The 2008 Top Ten Report regarding the “Top 10% Law” stated that 75 percent of all admitted African-American students and 76 percent of all admitted Hispanic students in 2004 qualified under the program, compared to 56 percent of all admitted Caucasian students.

The University of Texas stated in a 2009 court brief that Fisher’s GPA of 3.56 and SAT score of 1180 would not have gained her acceptance in the competitive 2008 freshman class, even with a perfect academic index score. The mean SAT score for non-top 10 percent was 1285.

Due to the high volume of applications, the university cannot automatically accept all applicants who qualify under the Top Ten law. The admissions program weighs applicants by class rank. UT caps the number of accepted applicants until all the available spaces are filled.

In 2008, Top Ten Percent applicants accounted for 81 percent of the entering class overall, compared to 41 percent in 1998, and filled 92 percent of the seats allotted to Texas residents, leaving only 841 places university-wide in the Fall 2008 class for non-Top Ten Percent Texas residents, according to the 2008 Top Ten Report. 

Under cap restrictions, next year’s freshmen who wish to enroll at UT will likely have to rank in the top eight percent of their graduating class to qualify.

“For those who think we ought to just fill our class with automatic admission, there is not a university in the country that does that, there is not a business in the country that would select people that way,” Powers stated in 2011 briefs. “I think if there were, you would have people saying they are not being treated as individuals.”

Lower courts sided with the University, whose defense further argued that because Fisher graduated from Louisiana State University, there is little reason to continue the litigation.

The plaintiff is seeking damages for the expected difference between the income of a UT graduate and that projected for alumni of LSU.

More importantly, the plaintiff argued that the suit is evidence that school districts had failed to “consider methods other than explicit racial classifications to achieve their stated goals.”

The 5th Circuit Court of Appeals ruled that the University’s race-conscious admissions program (the Top Ten Percent Law) had already fostered increased diversity on the campus.
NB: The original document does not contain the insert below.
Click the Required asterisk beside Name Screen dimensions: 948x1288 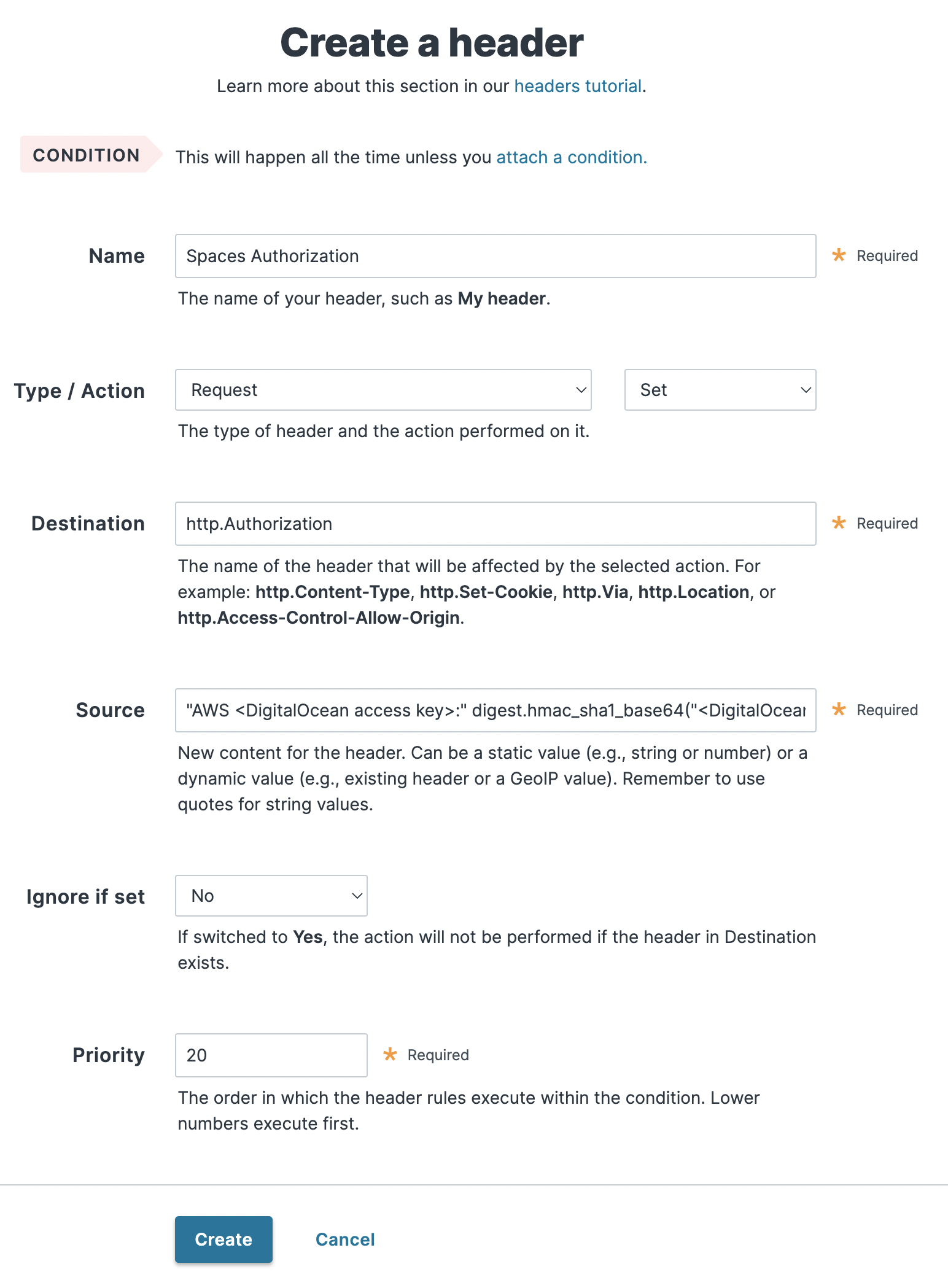tap(838, 255)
They also asserted that the Plaintiff’s call for an alter
native admissions program appeared to be an unachievable and unrealistic goal of racial diversity to support the University’s race-conscious policy. The ruling, in effect, permitted all public higher education institutions to administer racially conscious admissions programs without following the “narrow tailoring” that Grutter v. Bollinger required.

Only eight justices will vote in the ruling after Justice Elena Kagan recused herself from the case.

In the case of a tie vote, UT’s admission program, including the Top Ten Percent Law would remain in place. However, the decision would not serve as a precedent. If the votes favor Fisher, the decision would overturn Grutter v. Bollinger and prohibit the University to consider race in future admission.

A decision in Fisher v. University of Texas is expected by July 2013.